Sorry if this is a basic question that belongs elsewhere, but I am doing a little research for a colleague and am not sure of the answer.
When doing a collection of PSTs off of someone's laptop/desktop, what difference, if any, is there between navigating out to the directory and copy out that PST file vs. going into Outlook and doing an export of the .PST file?
Does one contain a more complete set of data? I would think that both would give you exactly the same, but I would like to be sure.
Also, are there any other files that you should be sure to copy if going the first route? I believe the user in question has also archived data, so I am assuming that you would have to grab those files as well. Do those get exported when using the export tool?
Thanks!
It sounds like this is a corporate environment from the description. You have files local to the device and a file on a Exchanger Server. The files on the local device would most likely be Personal Folders and or Archive folders. The Exchange Server is your inbox, calendar, notes, etc.
If you are looking to investigate all emails related to this user, you will need to copy all the local PST files from the device along with the export of the Exchange Server account.
For an example, if the user logged on to a different device, they would still be able to get to their Exchange Server account. They would however be unable to access their personal folders and or archive folders from that device as the files reside on the other device.
Hope this helps.
Thanks, Bob
Bob,
Thanks for the reply. In this instance, they are not concerned about the exchange server as they have already dealt with that data. They are just wanting to be sure that they collect everything from the user's laptop.
If they were to export out of Outlook, would that be the best way to grab the complete set of active data? Or, does the PST that already resides on the laptop contain everything? Obviously any archive folders would either have to be copied or exported as well.

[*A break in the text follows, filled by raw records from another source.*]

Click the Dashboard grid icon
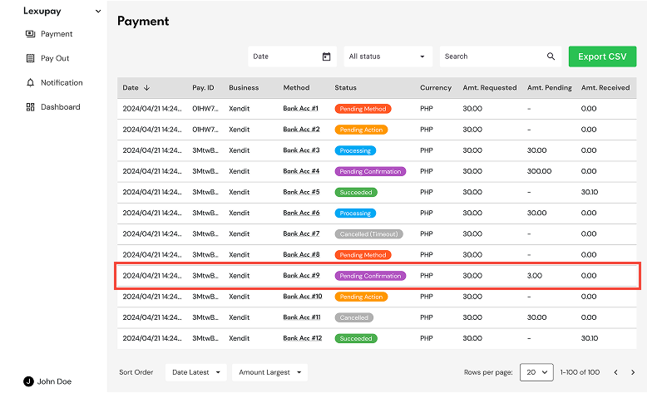Screen dimensions: 667x393 coord(31,107)
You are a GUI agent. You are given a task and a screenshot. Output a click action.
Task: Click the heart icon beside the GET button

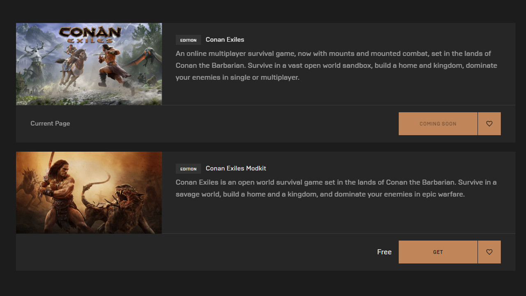489,252
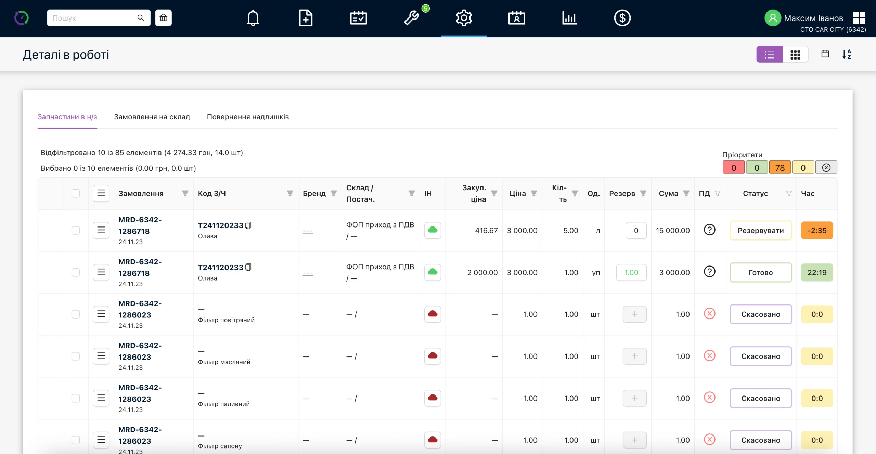Open the dollar sign finance icon

tap(622, 18)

It would most Definatly be worth looking at the original file, on the original PC, in a forensic environment. If you export the file using outlook you will not be able to look at the slack space of a file. Also, if you can look at the entire PC / image of the PC in a forensic environment you will also be able to run file carving software to recover emails that may have previously been deleted.

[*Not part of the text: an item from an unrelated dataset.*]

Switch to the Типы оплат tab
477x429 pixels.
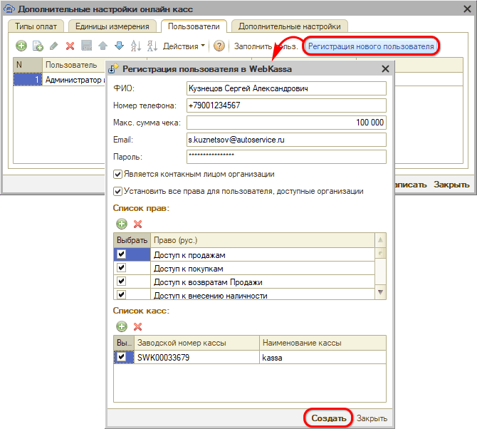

Your best method here would be to grab all the PST files from the device. If you are concerned about deleted emails within the PST itself, there are ways to recover these emails. There is software out that can do this or you could corrupt and repair the PST to recover those deleted items.
I would also suggest you export the PSTs out to MSGs, and use something other than Outlook or Express.
This extra step may be time consuming, but will save you from headaches later during analysis.
PSTs are notoriously easy to corrupt, and slow through MAPI in my experience.
Just grab the PSTs from the device (and any 'homedrive') and process them. They contain everything.
Thanks for the input, everyone. It is greatly appreciated.